● Input records
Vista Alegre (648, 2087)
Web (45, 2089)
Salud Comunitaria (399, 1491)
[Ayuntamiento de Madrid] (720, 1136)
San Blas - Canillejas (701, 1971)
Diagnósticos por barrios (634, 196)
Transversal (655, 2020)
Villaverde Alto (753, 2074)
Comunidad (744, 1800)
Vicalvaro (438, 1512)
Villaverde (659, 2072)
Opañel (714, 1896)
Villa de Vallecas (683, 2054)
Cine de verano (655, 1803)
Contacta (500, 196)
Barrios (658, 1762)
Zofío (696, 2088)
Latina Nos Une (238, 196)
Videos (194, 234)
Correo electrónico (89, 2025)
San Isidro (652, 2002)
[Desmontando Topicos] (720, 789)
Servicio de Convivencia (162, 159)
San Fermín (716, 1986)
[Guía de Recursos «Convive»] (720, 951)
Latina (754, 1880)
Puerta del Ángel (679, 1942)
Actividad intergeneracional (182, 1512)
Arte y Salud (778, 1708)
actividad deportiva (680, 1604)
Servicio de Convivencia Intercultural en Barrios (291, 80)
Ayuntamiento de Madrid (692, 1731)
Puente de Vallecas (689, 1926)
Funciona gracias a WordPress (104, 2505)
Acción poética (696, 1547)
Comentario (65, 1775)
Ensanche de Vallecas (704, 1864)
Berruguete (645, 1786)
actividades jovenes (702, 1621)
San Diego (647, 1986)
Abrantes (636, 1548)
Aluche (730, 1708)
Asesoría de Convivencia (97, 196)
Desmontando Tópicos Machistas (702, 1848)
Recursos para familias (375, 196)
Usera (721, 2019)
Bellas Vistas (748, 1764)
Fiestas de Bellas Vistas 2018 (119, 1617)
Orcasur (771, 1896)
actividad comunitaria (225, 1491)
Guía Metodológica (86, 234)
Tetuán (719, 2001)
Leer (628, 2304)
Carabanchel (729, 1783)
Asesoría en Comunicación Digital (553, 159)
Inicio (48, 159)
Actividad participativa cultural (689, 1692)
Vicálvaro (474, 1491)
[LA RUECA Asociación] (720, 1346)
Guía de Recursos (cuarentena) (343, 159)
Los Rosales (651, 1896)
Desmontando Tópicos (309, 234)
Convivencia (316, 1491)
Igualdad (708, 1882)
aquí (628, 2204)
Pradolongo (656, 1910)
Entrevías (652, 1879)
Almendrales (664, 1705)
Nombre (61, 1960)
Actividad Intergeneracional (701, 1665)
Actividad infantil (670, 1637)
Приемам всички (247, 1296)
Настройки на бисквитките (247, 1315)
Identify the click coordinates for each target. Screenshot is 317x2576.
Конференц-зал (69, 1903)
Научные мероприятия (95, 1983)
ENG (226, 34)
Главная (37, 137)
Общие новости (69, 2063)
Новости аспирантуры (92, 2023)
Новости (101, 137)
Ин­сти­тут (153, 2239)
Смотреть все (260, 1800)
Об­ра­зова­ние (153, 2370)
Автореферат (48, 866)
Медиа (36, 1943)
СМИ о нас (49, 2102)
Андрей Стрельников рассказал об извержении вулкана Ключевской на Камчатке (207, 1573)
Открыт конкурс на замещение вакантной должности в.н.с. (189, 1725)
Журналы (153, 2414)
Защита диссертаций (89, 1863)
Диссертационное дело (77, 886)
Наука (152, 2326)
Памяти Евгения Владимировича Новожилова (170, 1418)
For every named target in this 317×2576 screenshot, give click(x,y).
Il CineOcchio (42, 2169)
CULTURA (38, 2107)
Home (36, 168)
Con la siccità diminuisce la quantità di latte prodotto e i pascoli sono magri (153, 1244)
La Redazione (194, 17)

● Exercise goal
From the line containing "Автореферат (48, 866)" to the last line of the records above, please write out every line exactly and add nothing.

● Answer space
Автореферат (48, 866)
Медиа (36, 1943)
СМИ о нас (49, 2102)
Андрей Стрельников рассказал об извержении вулкана Ключевской на Камчатке (207, 1573)
Открыт конкурс на замещение вакантной должности в.н.с. (189, 1725)
Журналы (153, 2414)
Защита диссертаций (89, 1863)
Диссертационное дело (77, 886)
Наука (152, 2326)
Памяти Евгения Владимировича Новожилова (170, 1418)
For every named target in this 317×2576 screenshot, give click(x,y).
Il CineOcchio (42, 2169)
CULTURA (38, 2107)
Home (36, 168)
Con la siccità diminuisce la quantità di latte prodotto e i pascoli sono magri (153, 1244)
La Redazione (194, 17)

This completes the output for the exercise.